Recently, our pal J. Kingston Pierce of The Rap Sheet posted Digging the Art of Chinatowna mind-blowing array of alternative posters for the 1974 classic, Chinatown, and I have to confess: I was gobsmacked. The variety was startling, and the audacity of some of the twelve posters displayed was staggering.

Of course we all know the classic poster by Pennsylvania-born artist Jim Pearsall. It’s about as iconic as the film itself, with some picking it out of the lineup as “arguably the greatest movie poster of all-time.”

But the one above, by Romanian graphic designer, digital Illustrator and image manipulator Genzo Zoltan Kovacs, ain’t too shabby itself. I wasn’t quite sure who Genzo is, whether he was a professional artist, or simply a very enthusiastic hobbyist, but he seemed to have an awful lot of movie posters scattered all over the web, none of which I’d seen before, so I did some digging.

At first I thought all these great posters were possibly for foreign DVD or Blu-Ray releases I hadn’t yet come across, but the lack of any but the most rudimentary text on some of the posters should have clued me in — they’re fan posters, not actual official posters!

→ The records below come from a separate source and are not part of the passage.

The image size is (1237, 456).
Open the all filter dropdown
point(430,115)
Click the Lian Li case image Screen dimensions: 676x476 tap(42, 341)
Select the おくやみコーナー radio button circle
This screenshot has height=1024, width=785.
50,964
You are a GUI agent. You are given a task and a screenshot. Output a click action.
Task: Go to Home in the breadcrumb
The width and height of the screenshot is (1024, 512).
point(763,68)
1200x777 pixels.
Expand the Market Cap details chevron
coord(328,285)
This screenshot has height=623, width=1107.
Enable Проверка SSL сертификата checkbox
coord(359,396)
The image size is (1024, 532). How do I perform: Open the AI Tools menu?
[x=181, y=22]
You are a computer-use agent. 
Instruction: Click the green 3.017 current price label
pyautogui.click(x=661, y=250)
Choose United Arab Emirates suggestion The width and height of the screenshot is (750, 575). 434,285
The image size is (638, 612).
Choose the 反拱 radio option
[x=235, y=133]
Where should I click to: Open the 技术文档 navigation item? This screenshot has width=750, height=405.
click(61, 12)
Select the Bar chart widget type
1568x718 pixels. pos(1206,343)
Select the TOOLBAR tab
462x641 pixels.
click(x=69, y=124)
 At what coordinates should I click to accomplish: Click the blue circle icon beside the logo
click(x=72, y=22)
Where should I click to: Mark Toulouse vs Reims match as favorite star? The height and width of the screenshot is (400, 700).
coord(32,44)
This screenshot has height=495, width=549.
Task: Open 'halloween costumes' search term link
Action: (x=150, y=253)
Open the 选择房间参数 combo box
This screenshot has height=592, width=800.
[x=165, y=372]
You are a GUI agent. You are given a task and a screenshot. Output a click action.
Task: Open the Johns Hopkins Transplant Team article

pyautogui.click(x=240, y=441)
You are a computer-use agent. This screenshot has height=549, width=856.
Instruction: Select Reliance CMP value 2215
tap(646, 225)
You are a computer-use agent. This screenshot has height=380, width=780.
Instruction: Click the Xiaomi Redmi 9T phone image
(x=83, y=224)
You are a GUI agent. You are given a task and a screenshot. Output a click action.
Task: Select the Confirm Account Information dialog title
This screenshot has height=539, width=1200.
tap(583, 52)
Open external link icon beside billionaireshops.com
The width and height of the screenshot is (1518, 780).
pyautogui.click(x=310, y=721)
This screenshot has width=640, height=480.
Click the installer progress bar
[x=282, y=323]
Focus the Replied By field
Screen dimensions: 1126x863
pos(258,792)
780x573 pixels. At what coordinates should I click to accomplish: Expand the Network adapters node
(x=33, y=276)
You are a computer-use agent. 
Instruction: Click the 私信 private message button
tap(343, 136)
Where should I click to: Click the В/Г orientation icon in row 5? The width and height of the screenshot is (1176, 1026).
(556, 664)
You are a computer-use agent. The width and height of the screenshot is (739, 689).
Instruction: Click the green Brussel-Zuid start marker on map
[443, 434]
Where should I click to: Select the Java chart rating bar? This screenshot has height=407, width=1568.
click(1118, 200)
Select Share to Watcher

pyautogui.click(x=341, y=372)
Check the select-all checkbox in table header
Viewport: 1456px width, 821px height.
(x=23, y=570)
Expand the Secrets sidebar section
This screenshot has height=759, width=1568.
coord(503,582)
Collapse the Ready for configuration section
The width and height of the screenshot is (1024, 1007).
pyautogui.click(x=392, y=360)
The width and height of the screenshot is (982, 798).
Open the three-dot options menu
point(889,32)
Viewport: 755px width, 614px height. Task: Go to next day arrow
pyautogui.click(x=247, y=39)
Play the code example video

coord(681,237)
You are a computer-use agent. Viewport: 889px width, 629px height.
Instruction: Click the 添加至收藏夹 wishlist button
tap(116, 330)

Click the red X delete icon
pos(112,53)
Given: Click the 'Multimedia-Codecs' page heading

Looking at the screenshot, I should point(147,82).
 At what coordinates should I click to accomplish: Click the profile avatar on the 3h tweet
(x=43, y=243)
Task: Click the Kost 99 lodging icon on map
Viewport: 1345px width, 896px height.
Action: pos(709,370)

Yep, the trippy, cynical poster above, capturing as it does so much of what feels elemental about the film (Nicholson and Dunaway, the water as both threat and metaphor, and the sense of inevitable, inescapable doom, pitted against the use of deliberately inappropriate colour palette (those WTF blues!) that somehow captures the utter moral wrongness of this bleak and nasty film… it was done just for fun.

Or, as Genzo puts it, “These are created for portfolio purpose only, no purchase opportunities available, and no profit involved in any of these works. (Chinatown is) one of my favorite 70s movies, and also one of my favorite Jack Nicholson movies. I just wanted to make a poster for it.”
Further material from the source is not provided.